I’ve worked a bit with linux containers/namespaces, and they are great, very elegant. I only wished there were better userspace tools to make arbitrary adhoc process containers in much the same way KVM could make adhoc VMs, which is exactly why I wrote my own. Containers are pretty easy to work with in code (though at the time I wanted to punch someone over the linux+distro interface breakages, hopefully that’s settled now).
Laurence,
“The issue isn’t with the network breaking out, but services. VMs still borrow services from the host environment (see the example posted below).”
That’s a good link. I couldn’t find the paper directly and alas I didn’t watch the whole video, but I did watch enough to see two interesting tidbits:
1. kvm-intel and kvm-amd (which run in kernel mode) are relatively small and have a small attack surface which makes kernel exploits less likely.
2. qemu-kvm, which was responsible for the exploit and is allegedly the weakest chain is a userspace component.
It’s bad for a VM to have exploits, however in theory it’s still a layer of security on top of the kernel’s own userspace restrictions. So it’s tempting to argue that a *carefully* configured VM might still be more secure even with the risk of exploits.
The cited bug:
https://bugzilla.redhat.com/show_bug.cgi?id=699773
This kind of bug would require root access in the guest, which the web browser in Whonix’s guest VM is unlikely to have. (Yea yea, Whonix doesn’t use kvm…)
Just to state it explicitly, a successful exploit would probably look something like this:
1. Exploit the web browser/plugins to pown guest userspace.
2. Exploit the guest kernel restrictions to gain root.
3. Exploit the KVM to gain host shell access.
4. If host userspace networking isn’t locked down, hacker wins.
5. Else exploit host kernel to gain host root.
6. Hacker wins.
“Not all hardware supports extensions and paravirtualisation will always perform faster than hardware emulation.”

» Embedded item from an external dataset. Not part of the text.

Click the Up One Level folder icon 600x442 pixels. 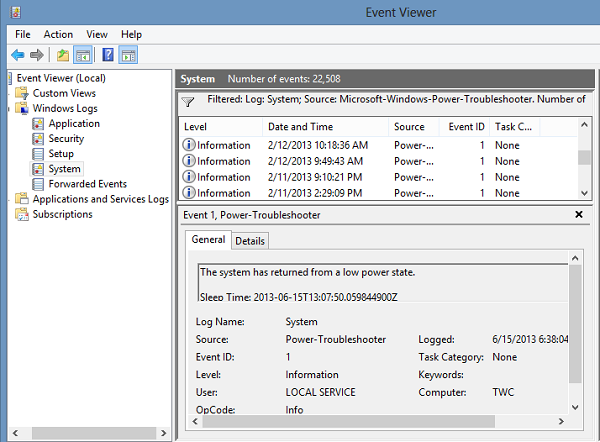click(x=63, y=55)
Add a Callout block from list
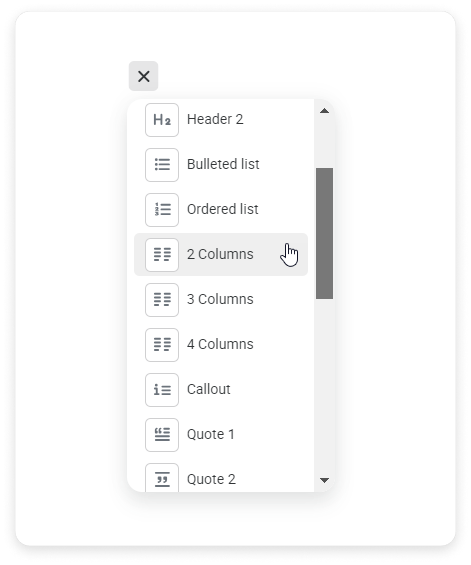 221,390
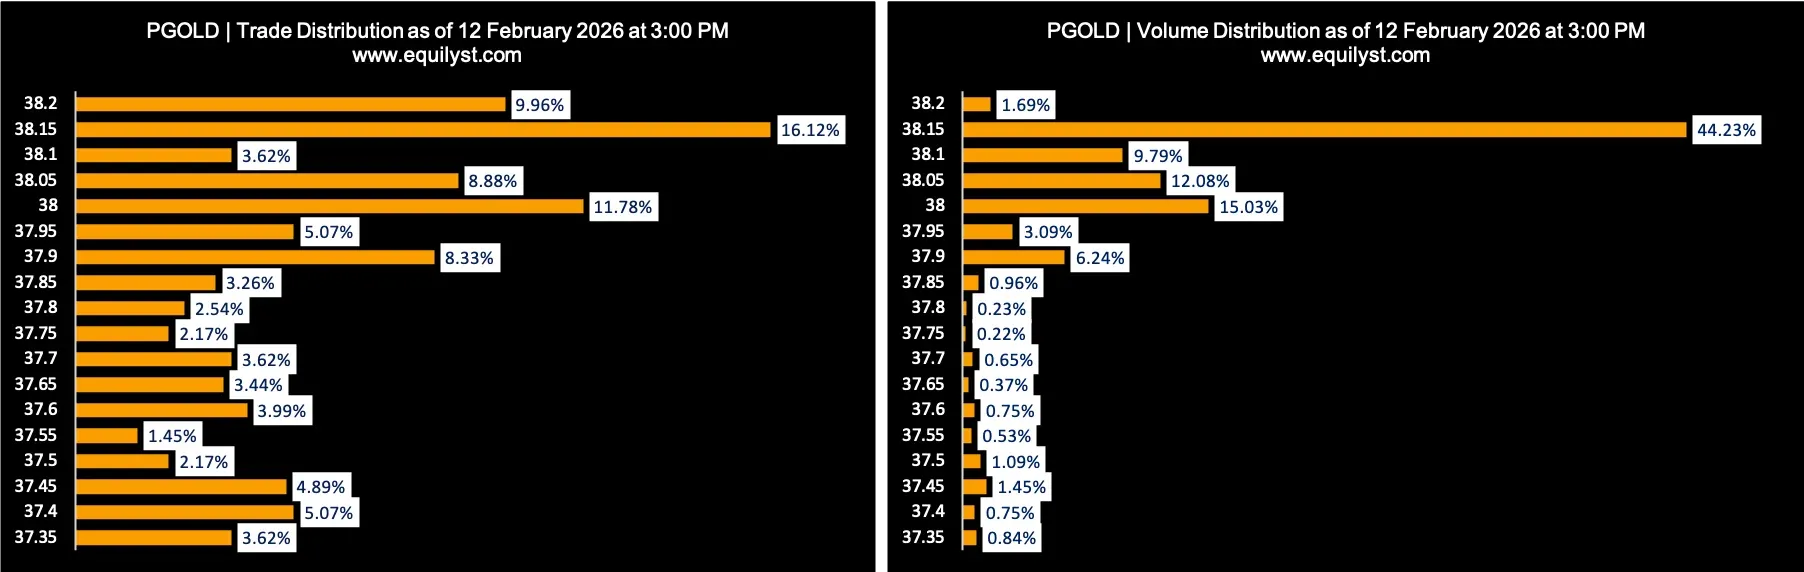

Of course, that’s the reasons the virtual IO drivers are designed to allow IO without actually emulating hardware. But I don’t deny that a native host processes will be more efficient than a VM.
Edit: Consider Windows running virtual IO drivers under a VM even though it’s not a paravirtualized OS.
“Don’t get me wrong, VMs do have their place too – I’m not trying to argue that containers are the holy grail of virtualisation (though technically not virtualisation), but I honestly do think containers are a massively underrated and overlooked tool”
I don’t disagree with this at all.
Edited 2013-02-04 05:30 UTC
Some excellent points there.
There’s definitely more to this than first meets the eye.
So how are you supposed to, say, connect to your bank in your web browser?
Do you use the host environment directly for your everyday activities, and whonix-workstation only for, say, “hacktivism” and other controversial, dangerous stuff, or do you use whonix-workstation for everything?
I guess it must be the former, because malware could do a good deal of damage without having your real IP address. And that includes revealing your identity.